The theme of motherhood was a favorite of Melchers and his earliest examples are often charged with religious symbolism. On the Water follows an age-old formula; the Madonna directs her penetrating gaze at us, indicating that she possesses full knowledge of her sleeping child's future role as Redeemer of mankind. The duality of Christ's nature as both human and divine, and therefore, the necessity of his own purification from sin, is represented here by an older, second child at the mother's side in the role of St. John the Baptist.

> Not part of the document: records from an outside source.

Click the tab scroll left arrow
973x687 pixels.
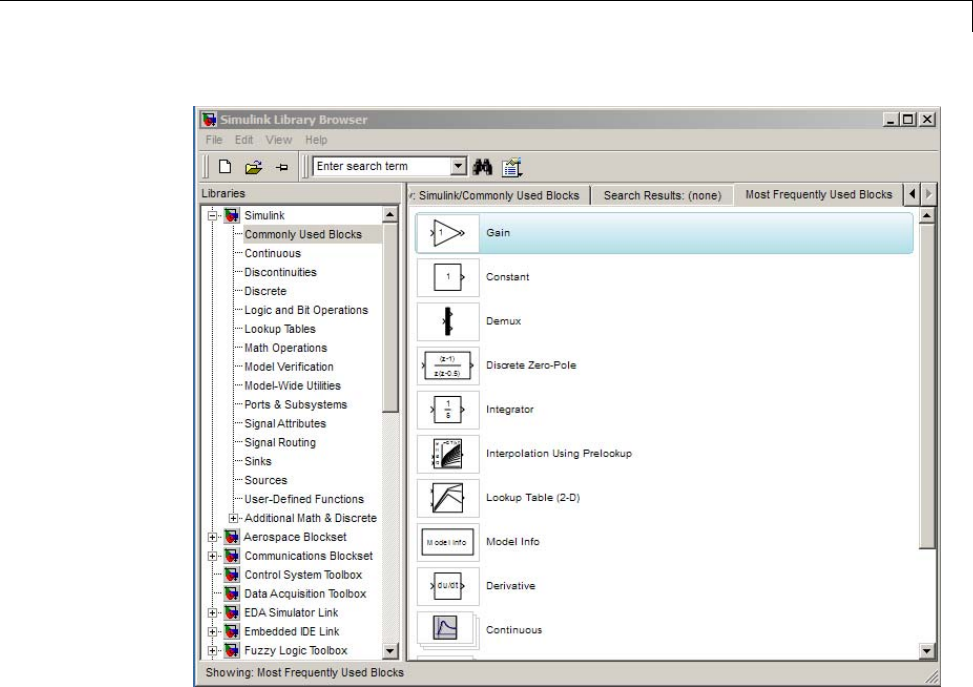tap(911, 195)
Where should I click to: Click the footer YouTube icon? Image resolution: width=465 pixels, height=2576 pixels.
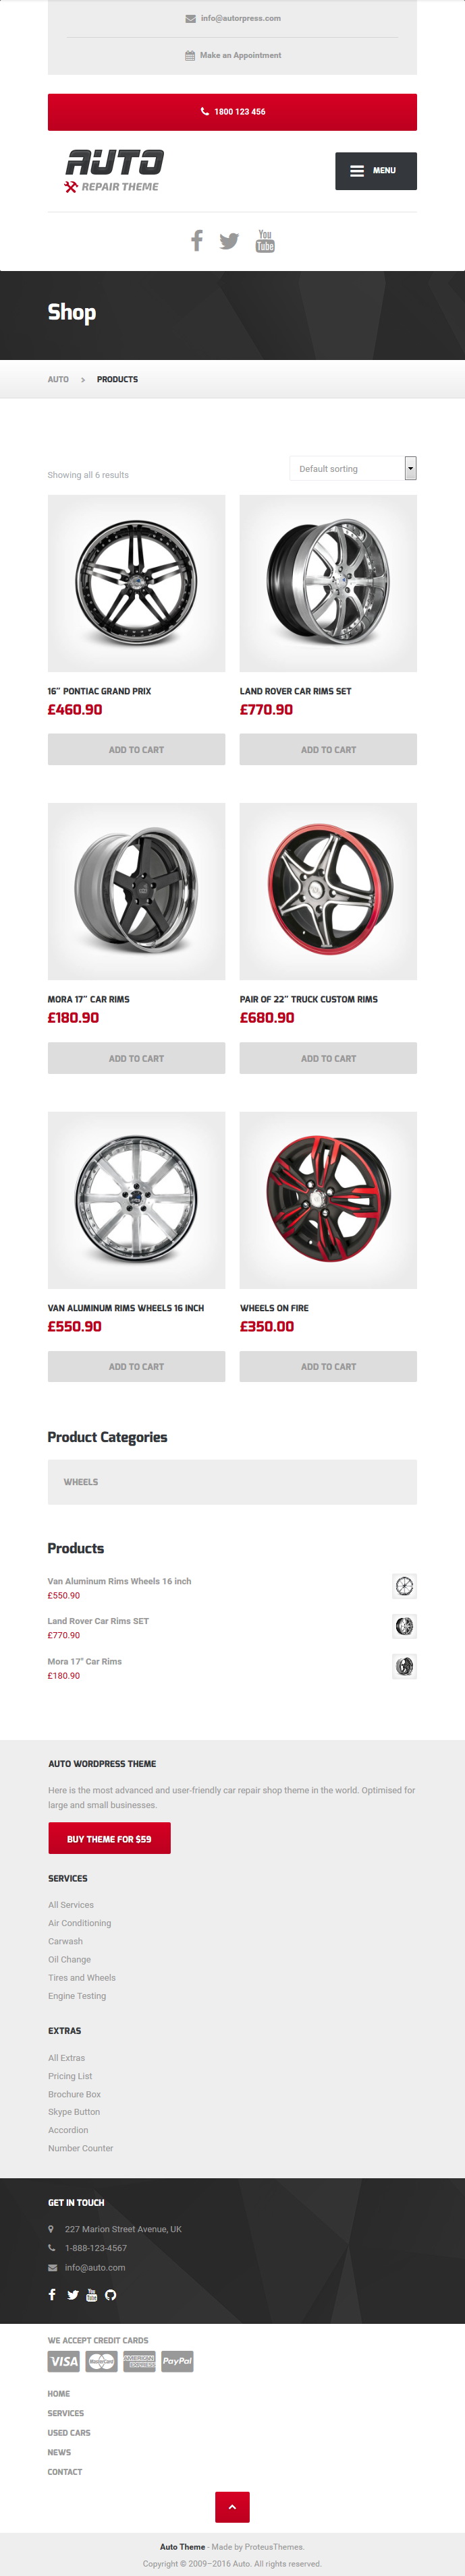pyautogui.click(x=92, y=2295)
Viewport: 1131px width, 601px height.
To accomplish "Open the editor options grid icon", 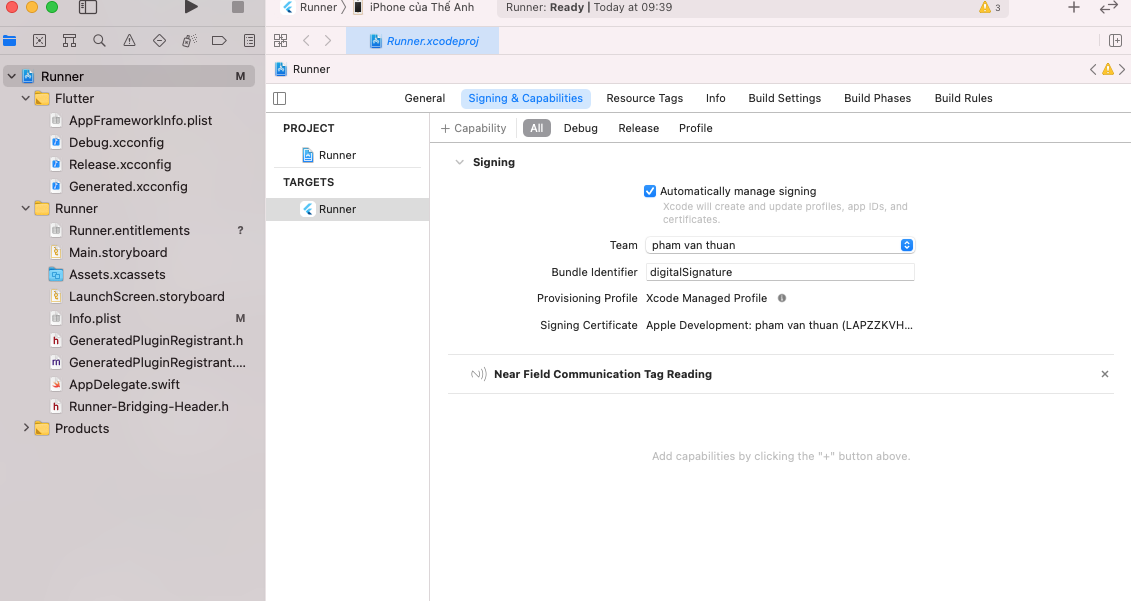I will (280, 40).
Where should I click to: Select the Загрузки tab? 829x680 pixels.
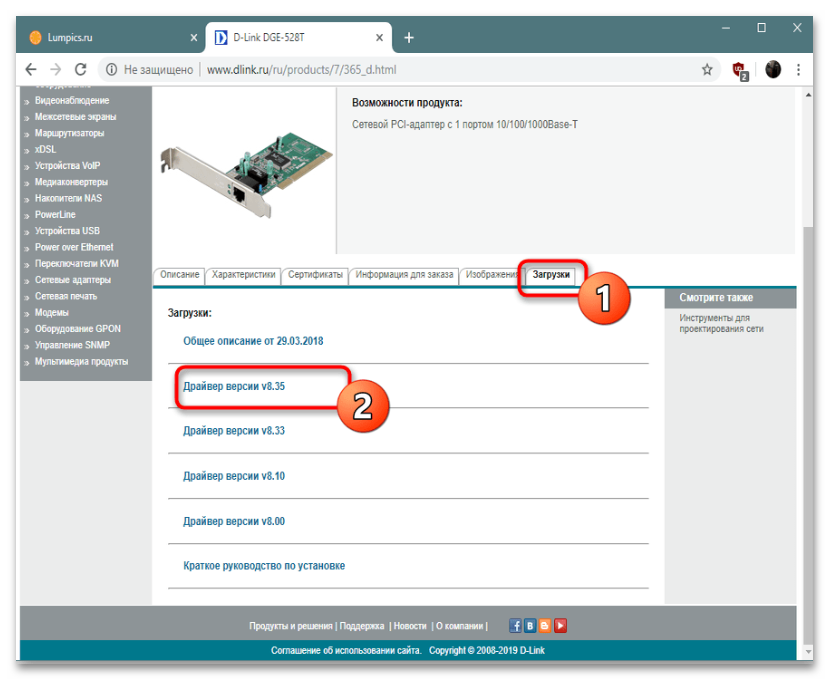[551, 275]
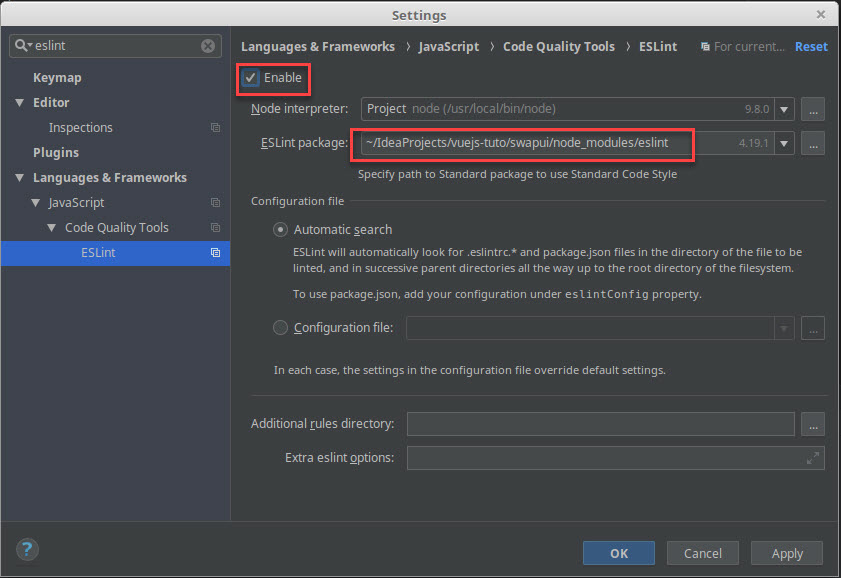Select Inspections in the settings tree
This screenshot has width=841, height=578.
(x=80, y=128)
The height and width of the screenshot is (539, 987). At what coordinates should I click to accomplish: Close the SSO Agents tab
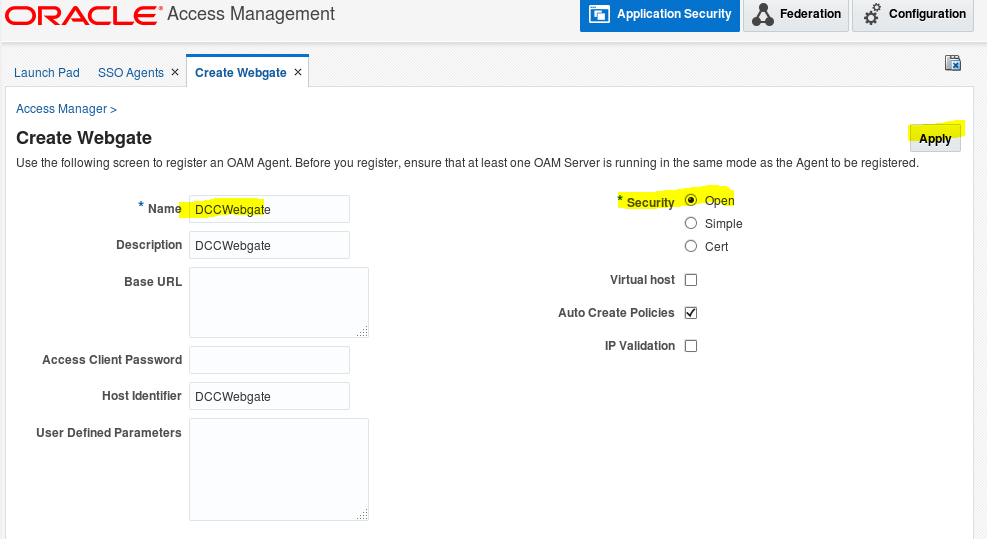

But the expressive imagery of On the Water tells no tales about its past life and the ordeal experienced by its former owner, Georg Hahn. Early in the Second World War, Hahn, a Jew in his late 70s, was forced to send his family and belongings, including his Melchers paintings, to safety in London. He stayed behind to arrange a transfer of his assets to a bank in London, which he accomplished with some difficulty. His luck was still with him when finally he appeared before the exit authorities. A friendly intercessor quietly pulled him from the line and secreted him out another exit, allowing him to escape by foot through Switzerland. With the close of the war, the Melchers paintings followed Brigitte Hahn to the United States and today live with her heirs.
Mr. and Mrs. George H. Emerson have generously loaned On the Water for display at Gari Melchers Home and Studio.